How Multilateral Free Trade Agreements Are Bypassing Democratic Decision-Making Around The World
from the behind-closed-doors dept
One of the most worrying aspects of ACTA -- which began life as a "simple" treaty about combatting counterfeit goods -- was how it morphed into a new approach to global policy making. This had two key aspects. First, the treaty would be negotiated in secret, with minimal input from the public, but plenty from lobbyists, who were given access to key documents and to negotiators. Secondly, the results of those secret negotiations were designed to constrain the participating governments in important ways that nullified ordinary democratic decision-making. If at all, representative bodies were presented with a take-it-or-leave it choice; changing individual details was not an option.
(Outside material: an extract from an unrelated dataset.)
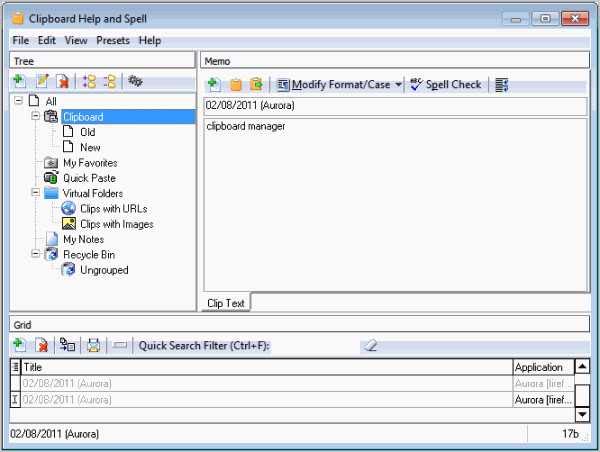600x452 pixels.
Task: Collapse the Recycle Bin node
Action: pos(35,254)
That, in its turn, meant that public in those countries had very little chance to fight harmful provisions in a treaty, since the only way to do that was to persuade their government to reject it completely, which was extremely difficult after the years of negotiation. The European Parliament's dramatic refusal to agree to ACTA was largely because of the unusual division of power in the European Union.
TPP has adopted exactly the same process: negotiations behind closed doors, but this time, without even the occasional official release of drafts as happened with ACTA (luckily, there have been leaks.) And assuming the negotiations are concluded successfully, it is likely that national legislatures will be presented with the same take-it-or-leave-it offer, with huge pressure to accept.
More recently, the newly-announced transatlantic free trade agreement (TAFTA) between the US and the EU is gaining momentum, not least in terms of the countries that may ask to join. At the last count, these included Mexico, Canada and Turkey. The US has also started talking to West African states about a free trade agreement, and it's easy to see that being rolled into TAFTA at some point.
TPP is also expanding rapidly. Mexico and Canada have already joined, under pretty humiliating terms, while Japan has signalled that it wishes to do so. Recently we learned that South Korea and Taiwan are considering applying.
As we've noted before, putting together TPP and TAFTA, it's striking how they include all of the world's biggest economies outside the so-called BRICS group of emerging countries -- Brazil, Russia, India, China and South Africa. The natural response to being locked out of the two US-centric trade areas would be to form their own, and in fact India has begun talks with the Customs Union of Russia, Belarus and Kazakhstan about a free trade agreement. Significantly, enlarging that to including other nearby countries is already being mooted:
Kazakhstan's neighbour Kyrgyzstan is likely to be the fourth entrant and Tajikistan could over time be the fifth country to joint the Customs Union. Ukraine, Armenia and Moldovia would also be moving close to the Customs Union but for some time they are likely to be the first three countries outside the core.
Meanwhile, China is keen to form a major trade bloc with South Korea and Japan:
"China's intention is to first form a Northeast Asian economic cooperation that excludes the U.S. while Japan can't sit still as South Korea advances to the Chinese market with Korea-China free trade talks," said Heo Yoon, a professor at Sogang University Graduate School of International Studies.
It's easy to imagine other countries that are part of the Association of Southeast Asian Nations (ASEAN) Free Trade Area joining the group if and when formal negotiations get underway, not least because ASEAN already has free trade agreements with China, Japan and South Korea.
Although bilateral trade agreements are hardly new -- Wikipedia lists dozens of them, some going back to the 1980s -- there has definitely been a step-change recently. Increasingly, the emphasis is on joining multilateral free trade agreements like TPP and TAFTA, involving significant numbers of countries. On the part of smaller nations, their interest is probably driven by a fear of getting shut out of key markets. But for the bigger players -- notably the US and EU -- it's a convenient way of imposing unpalatable policies not just on the citizens of other countries, but on their own, too.